** Start Selected text **
# Pitts and Spitts offset smoker for sale



## bowmansdad (Nov 29, 2011)

I'm selling my smoker due to lack of use. Always been garaged and never left out in the weather. Pit is 18x30 with 2 racks, 28x17 and 28x7. Pit is stainless steel with a roll top lid with firebox 1/4"+ metal. No issues whatsoever and will last forever. It's big enough for 2 briskets and a rack of ribs, or 4 chickens and ribs or 4 racks of ribs, etc. 2coolers have 1st shot, asking $850 call 83twotwo21seven86two.


----------



## bowmansdad (Nov 29, 2011)

I can't rotate this but I can email pics.


----------



## jreynolds (Jul 19, 2010)

*Here ya go*

Nice pit


----------



## bowmansdad (Nov 29, 2011)

Thanks, jreynolds!


----------



## bowmansdad (Nov 29, 2011)

Still for sale.


----------



## Dick Hanks (Aug 16, 2007)
** End Selected text **
** Start Data extract **
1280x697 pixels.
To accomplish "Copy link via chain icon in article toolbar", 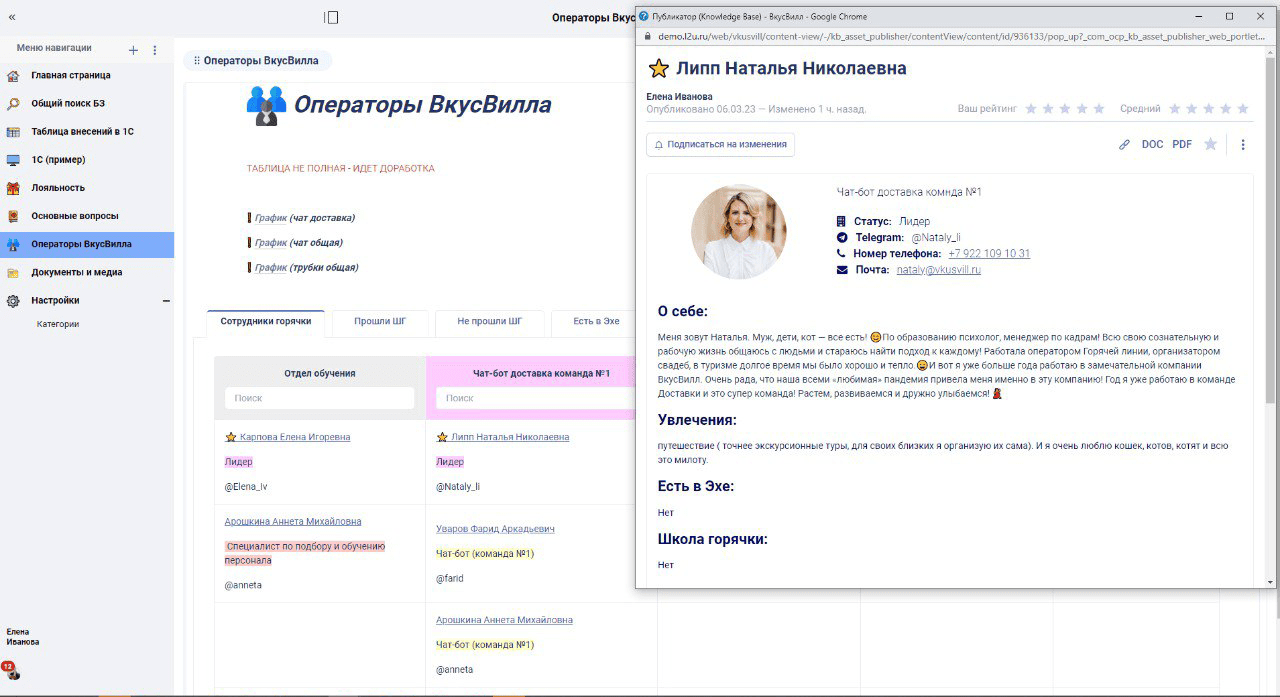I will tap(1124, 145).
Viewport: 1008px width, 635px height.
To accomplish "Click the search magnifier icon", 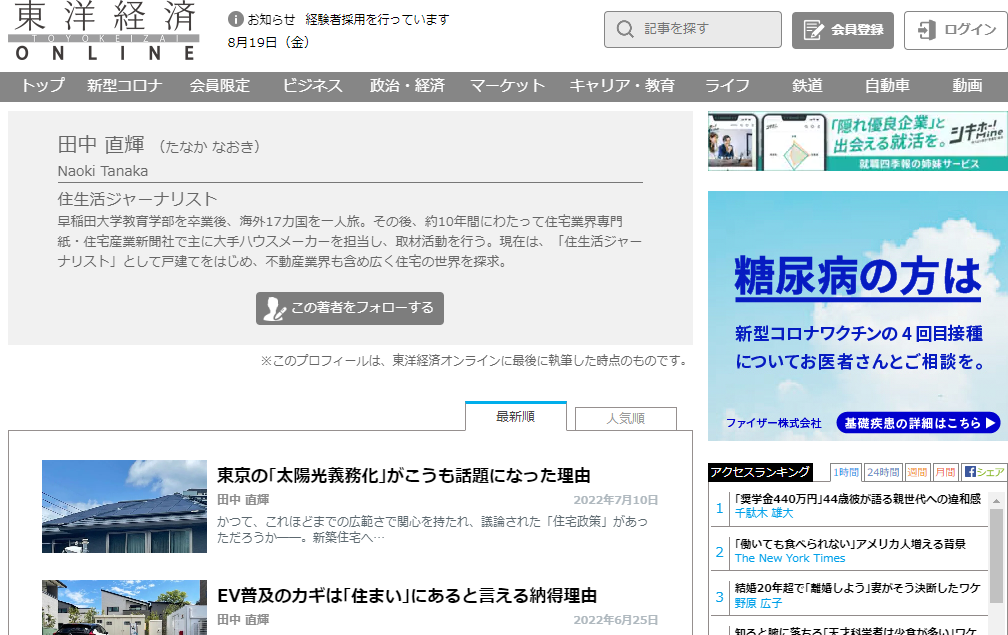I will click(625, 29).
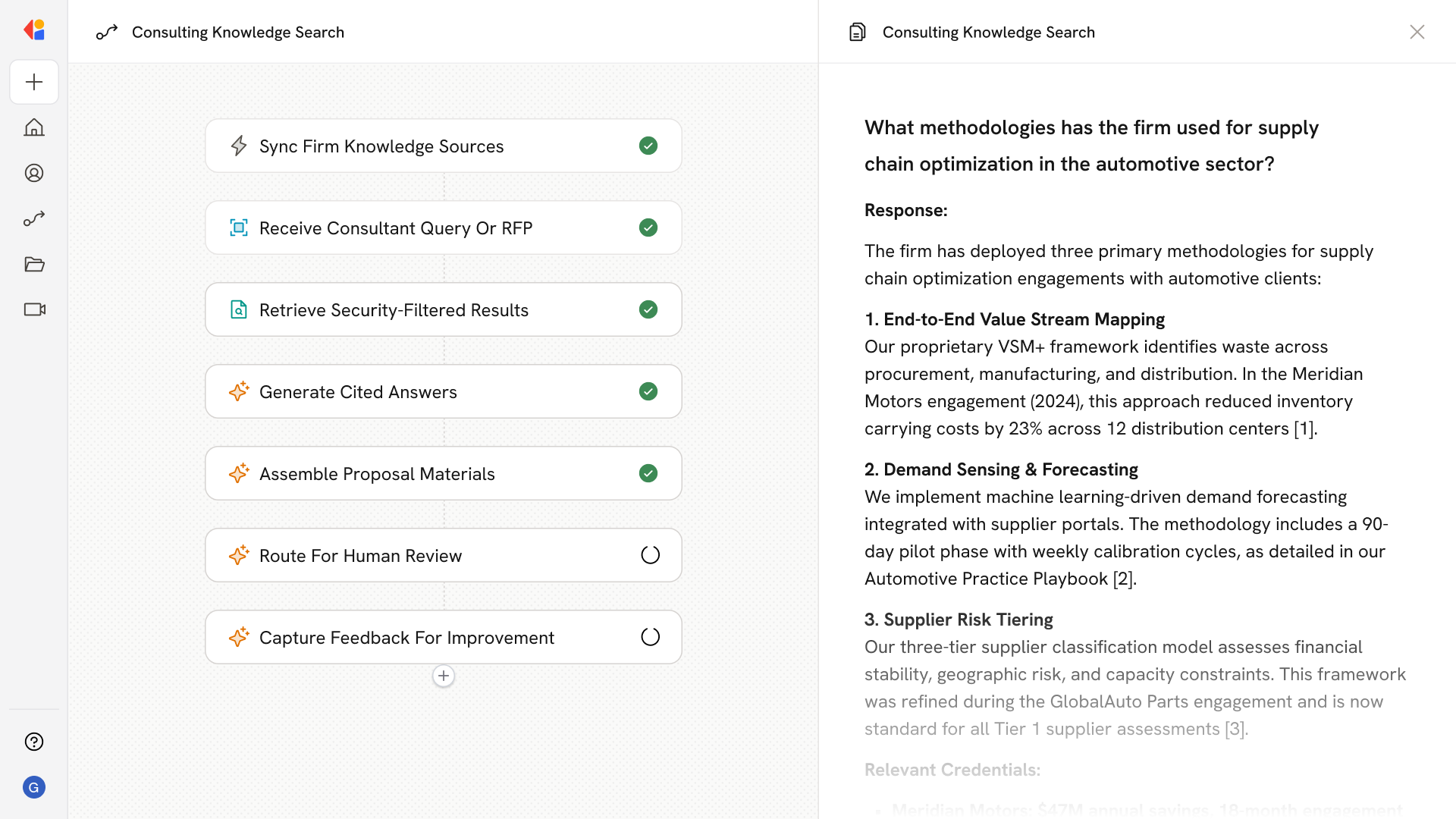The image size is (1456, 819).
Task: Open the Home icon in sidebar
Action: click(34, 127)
** End Data extract **
Given instruction A:
Answer these questions about the smoker sale thread:
(i) What size is the pit?
(ii) How much is the seller asking?
(iii) What two words does jreynolds use to describe the pit?
Given instruction B:
Does each statement agree with the smoker sale thread? Answer yes or no, quoting the words that decide it.
(i) The smoker was kept in a garage.
(ii) The pit is made of cast iron.
(iii) The seller is able to rotate the pictures.
Given instruction C: Reproduce the passage of the smoker sale thread from "I'm selling my" up to and including "can email pics.".

Task solution A:
(i) 18x30
(ii) $850
(iii) "Nice pit"

Task solution B:
(i) Yes: "Always been garaged and never left out in the weather."
(ii) No: "Pit is stainless steel with a roll top lid"
(iii) No: "I can't rotate this but I can email pics."

Task solution C:
I'm selling my smoker due to lack of use. Always been garaged and never left out in the weather. Pit is 18x30 with 2 racks, 28x17 and 28x7. Pit is stainless steel with a roll top lid with firebox 1/4"+ metal. No issues whatsoever and will last forever. It's big enough for 2 briskets and a rack of ribs, or 4 chickens and ribs or 4 racks of ribs, etc. 2coolers have 1st shot, asking $850 call 83twotwo21seven86two.


----------



## bowmansdad (Nov 29, 2011)

I can't rotate this but I can email pics.